Money represents things. It is the earth, a bushel of wheat, a field of oil. Having money is like having an unsubstantiated or undefined deed. It does not give you tyranny over the item. It gives you responsibility and authority over the item.

Money, too, is from God, as is the water and land and your time and life. It is to be used responsibly. Someone who makes a monopoly using money is a criminal just as someone who makes a monopoly using land or other resources.

If the Federal Reserve commits a monetary monpoly, they will deserve antitrust charges in the name of the people.

Thursday, November 09, 2006

Black Gold Beans

Observe this movie about 3rd world - 1st world dominance in trade. If these 3rd world countries had a way to generate energy cheaply, they would not need to trade for such a pittance, and could engineer their economy more 'fruitfully'. This could give the 1st world less beneficial resource deals, though. This is economic terrorism.

Making coffee farming profitable is a good way to get more real trading partners and fewer impoverished slave-nations. The ideal is no impoverished slave-nations, and this is possible with free energy. This cannot condone 1st-3rd slavery. It is a crime that the 1st world enforces. It would be better to pay them reasonable wage for their beans than to break their knees into economic weakness.

Monday, November 06, 2006

Bare Cost of Living and Federal Minimum Wage

The 1968 minimum wage was equal to $9.33 [2006]. The cost of living in 1968 was also lesser in 2006 dollars. This would make even the least able person capable of making a suitable living wage! We did beat the Soviets' communism in that sense, and tenable welfare and other tax-provided public services can fill the gaps inbetween. But we lost to the lowest bidder when our state became unable to do this by allowing megaprivatization, corporatization, lagging out the minimum wage, and unbalancing the economy that is now threatening our Constituional framework and producing a poor lifestyle for millions in America and exploiting those around the world.

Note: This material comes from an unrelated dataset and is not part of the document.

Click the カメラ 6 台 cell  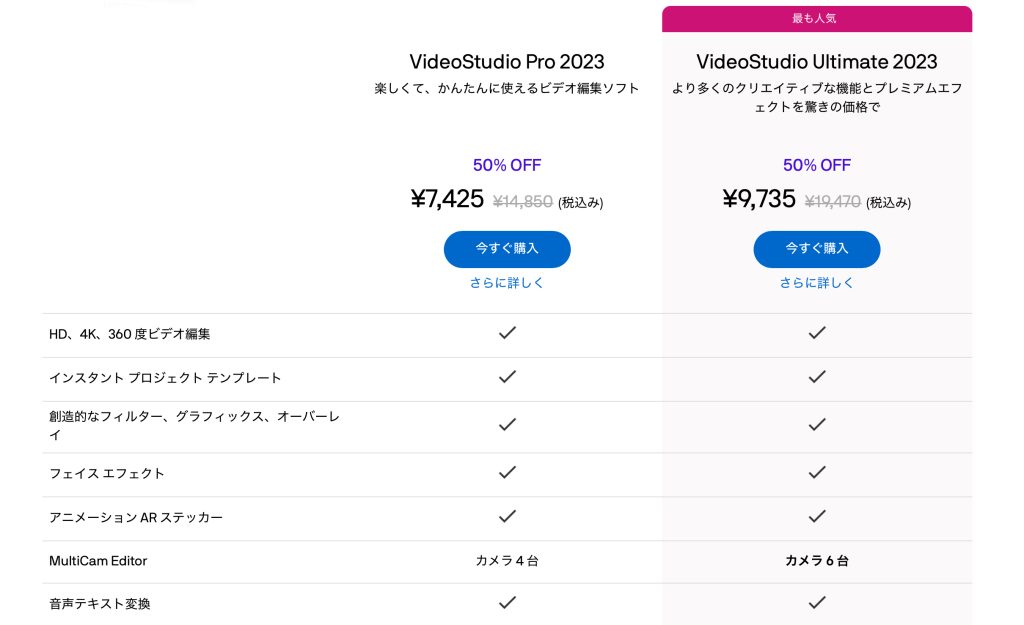816,561
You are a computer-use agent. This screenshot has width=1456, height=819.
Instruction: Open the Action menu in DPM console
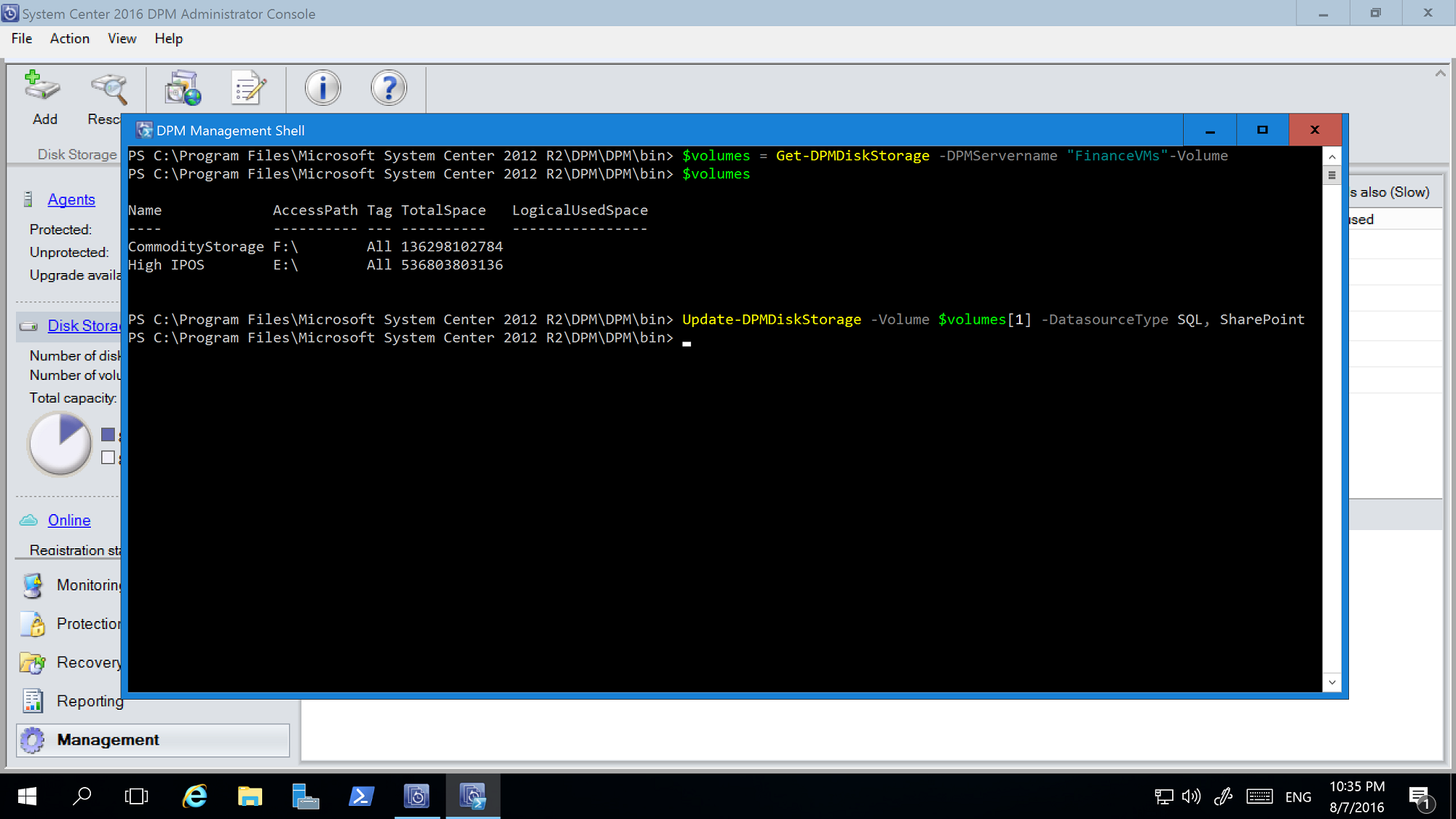point(69,38)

http://www.letjusticeroll.org/stateminimumwagechart.html
This chart shows the state minimum wages. The federal government recently did not pass a law that would make the minimum wage $7.50.

Monthly: hi low
Car insurance 78 78
Gasoline 200 100
Car care 150 50
Rents 500 300
Foods 400 300
Repayments 300 200
Stuff 200 22
Savings 200 50
Tax/Junk-15 305 165
---------------------------------------
M-Total 2334 1265
Annual 28000 15144

Weekly Pre- Tax Income
538 291

Hourly Wage $14.00 $7.57
[2000hrs]

This is a rough estimation of the basic living needs of the average human being working in America. If they begin debt free, they can work easily and use $2400-3600 less per year, which would turn into $1.20-1.80 less per hour, changing the debtless basic plan to $6.37/hour. Car insurance for many states and drivers is higher than $78 per month. Savings selections may vary. Rent indicates shared inexpensive rented dwelling. Food may cost more than $400 per person per month. The Red Cross affords something like $75 weekly for a person for food. Purchase of 'stuff' assumes no 'major' spending events, like buying a leather jacket or new computer, or only every few months. Assume no health insurance, or job-only payers, or add it on top at ~60 biweekly, turning into +~$.75 hourly. The tax is also somewhat low and does not include state tax.

The state minimum wage in:

Massachusetts is $6.75. In January, 2007 it will become $7.50 FAIRish
Connecticut is $7.40. In 2007 it will become $7.65 FAIR
California has $6.75. In 2007 it will become $7.50 In 2008 it will become $8.00. Okay
New Hampshire: Federal Rate $5.15. POOR.
New York State is $6.75. It will become $7.15 in 2007. NOT-OK
Rhode Island is $7.10, which becomes $7.40 in 2007.
Vermont has $7.25, which is adjusted for inflation annually! KIND OF FAIR
Washingont State had $7.63, which is the highest minimum income state, which is adjusted for inflation annually. Only Washington state truly meets the living minimum figured here.